In the summer of 2023, it happened to the Girl With the Pearl Earring. At least, on Google. If someone searched for the image on Google, they saw a featured image generated by AI. The mistake, while still notorious and notable, looks like it was fixed.
However, there’s at least one other mistake still out there that’s more worrying. It was spotted by the moderator of the r/mycology subreddit. The moderator realized that when they searched for the mushroom species coprinus comatus, also known as the “shaggy mane mushroom,” the first result wasn’t a real photo of the mushroom, but rather one generated by AI. And the mushroom the AI generated wasn’t very similar to coprinus comatus.

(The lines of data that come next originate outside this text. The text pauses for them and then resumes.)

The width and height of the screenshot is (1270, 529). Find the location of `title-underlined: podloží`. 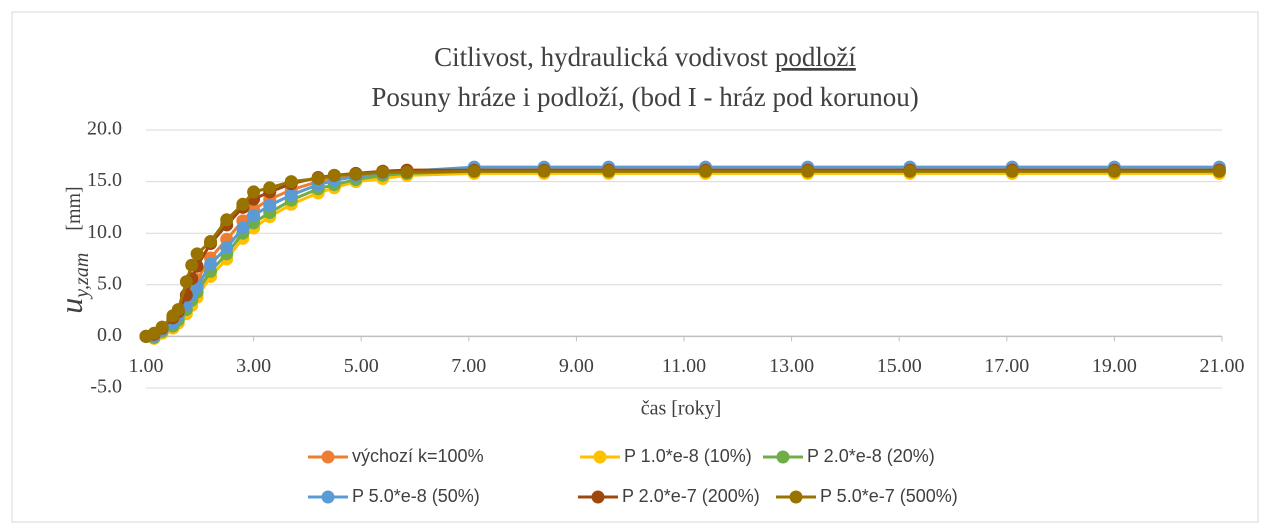

title-underlined: podloží is located at coordinates (816, 57). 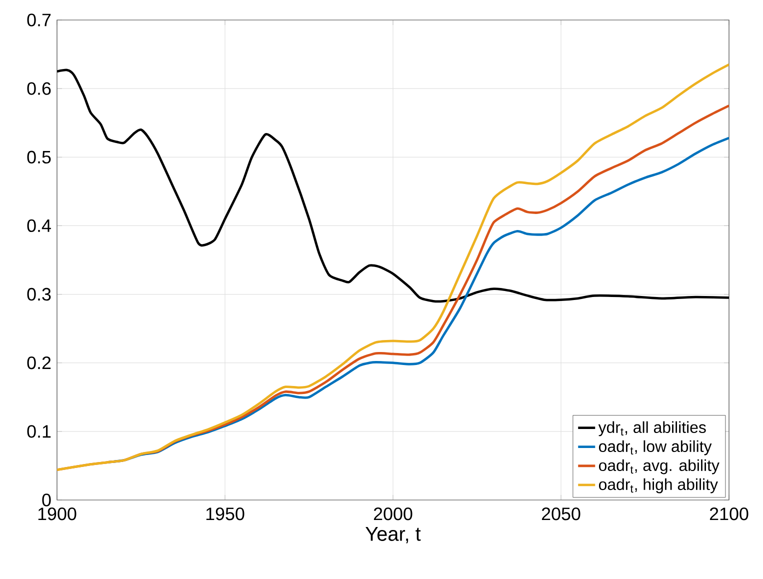 What do you see at coordinates (39, 294) in the screenshot?
I see `y-tick-label: 0.3` at bounding box center [39, 294].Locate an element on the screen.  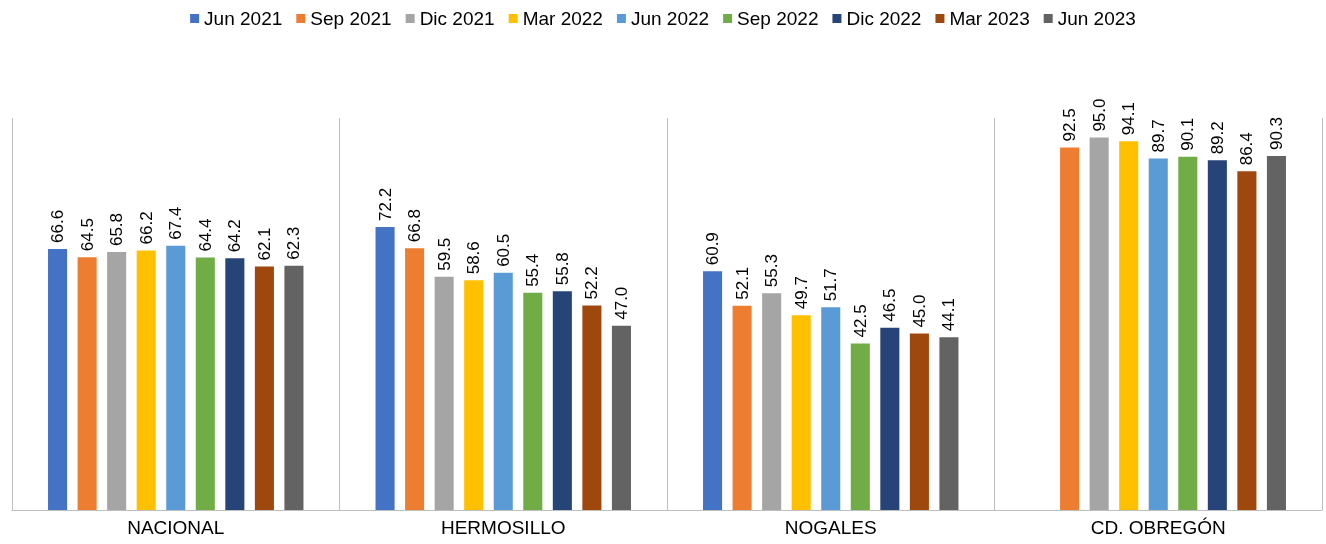
data-label: 72.2 is located at coordinates (385, 204).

I recently carried out the test from Europe and found that, effectively, the featured image in Google’s search results is still being generated by AI. The subreddit moderator, who goes by MycoMutant, noticed that the image hadn’t even been generated by Google. The search engine had simply shown an image from Freepik, where it’s clearly identified as being generated by AI.

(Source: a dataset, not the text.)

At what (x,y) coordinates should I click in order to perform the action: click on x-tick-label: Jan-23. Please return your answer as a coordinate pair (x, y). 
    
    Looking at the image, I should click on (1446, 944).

At the time of publication, and the AI-generated image was no longer featured in Google’s search results in Europe.
Back in September, MycoMutant told 404Media that the same thing had been happening with other mushroom species for a while. They help other users identify mushrooms correctly to help them detect which species are safe to eat.
The problem, MycoMutant said, is that when Google uses incorrect images in search results, the “reputation” of the images increases. As such, other bots “trust” Google and end up distributing these images with information that could be dangerous.

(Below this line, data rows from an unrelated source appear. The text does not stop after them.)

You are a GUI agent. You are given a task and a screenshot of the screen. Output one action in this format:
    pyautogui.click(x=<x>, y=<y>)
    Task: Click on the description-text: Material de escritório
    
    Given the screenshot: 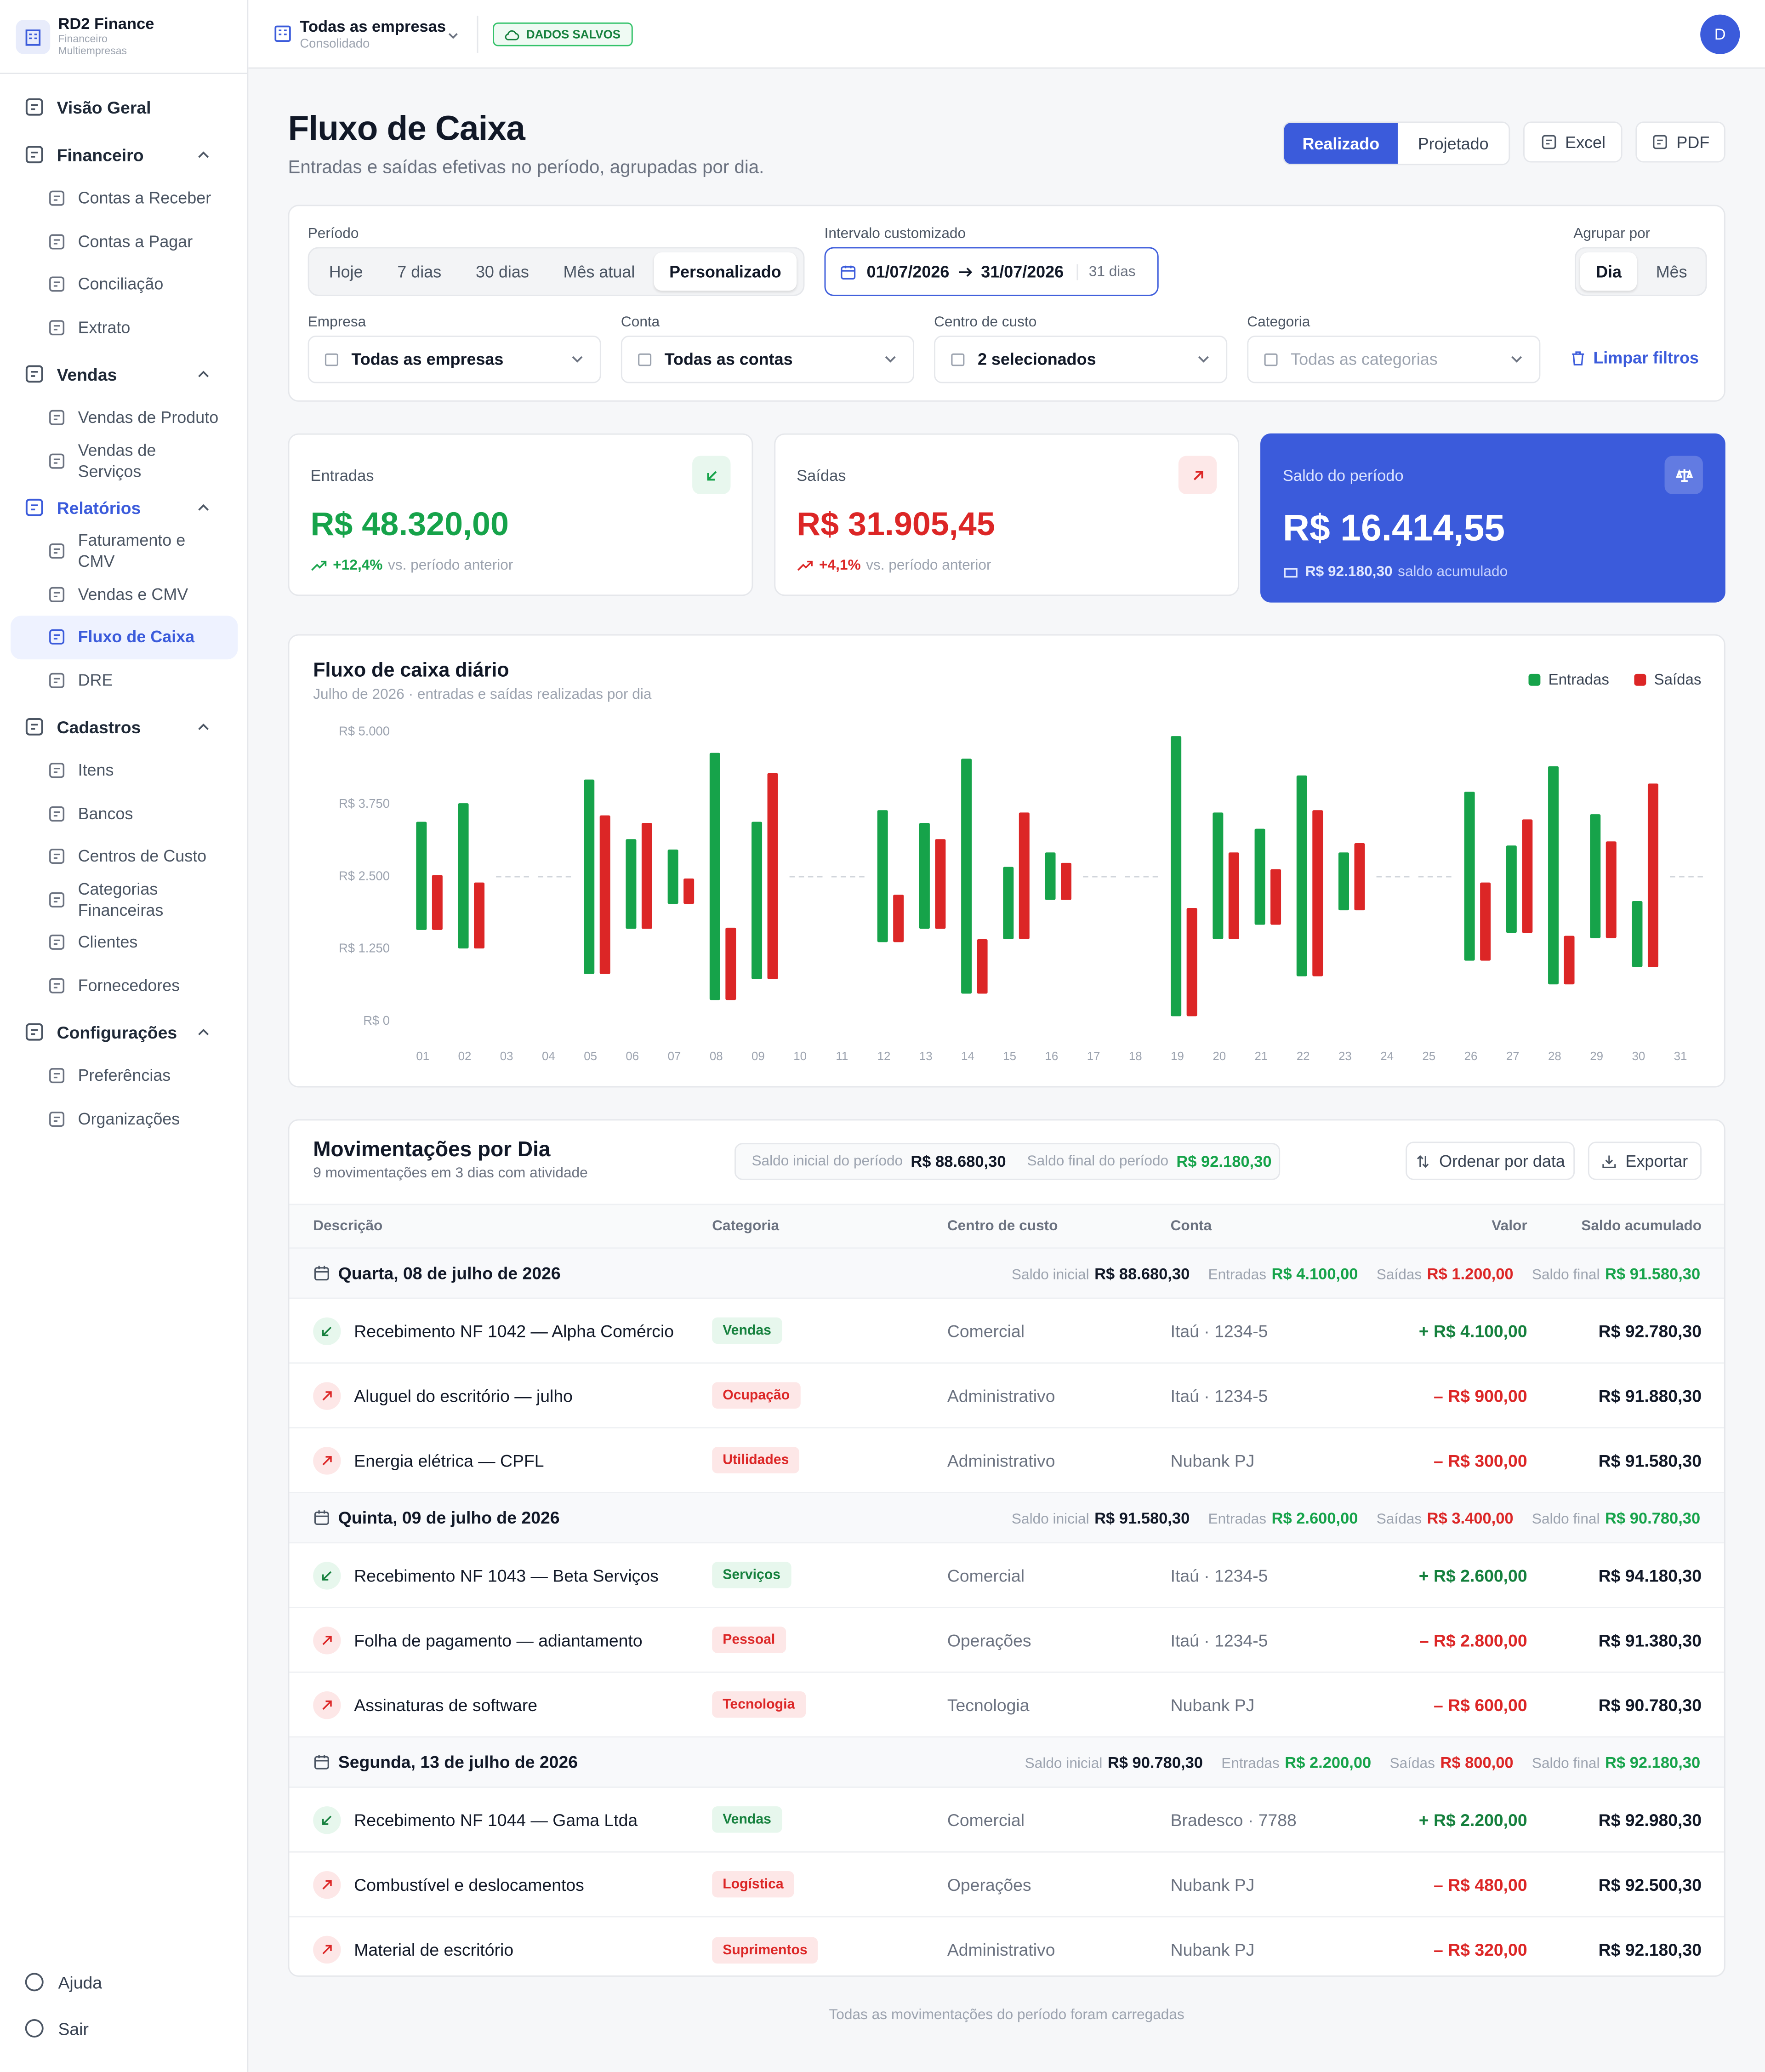 What is the action you would take?
    pyautogui.click(x=434, y=1950)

“More than once I have [seen] people try to use bots to scrape data to compile a database for mushroom species and the results have been horrifically inaccurate and potentially filled with dangerously wrong information,” the moderator told the outlet.
Other experts added that AI generated images, although they can look like a certain species, can end up having terrible consequences. Elan Trybuuch, the secretary of the New York Mycological Society, stated that Google shouldn’t simply label these images—it should erase them completely.
This is another example of how these types of mistakes in text and images—and in the future, videos—generated by AI can have harmful consequences on users. The speed at which the Internet is filling up with AI-generated content makes solving the problem especially difficult.
There’s hope, though. When it comes to text-based chatbots, it looks like things are getting better. Recent versions are making fewer mistakes. There are now also models that are capable of “reasoning” like OpenAI’s o1 or Google’s recent Gemini 2.0 Flash, which also checks its answers before presenting them to the user.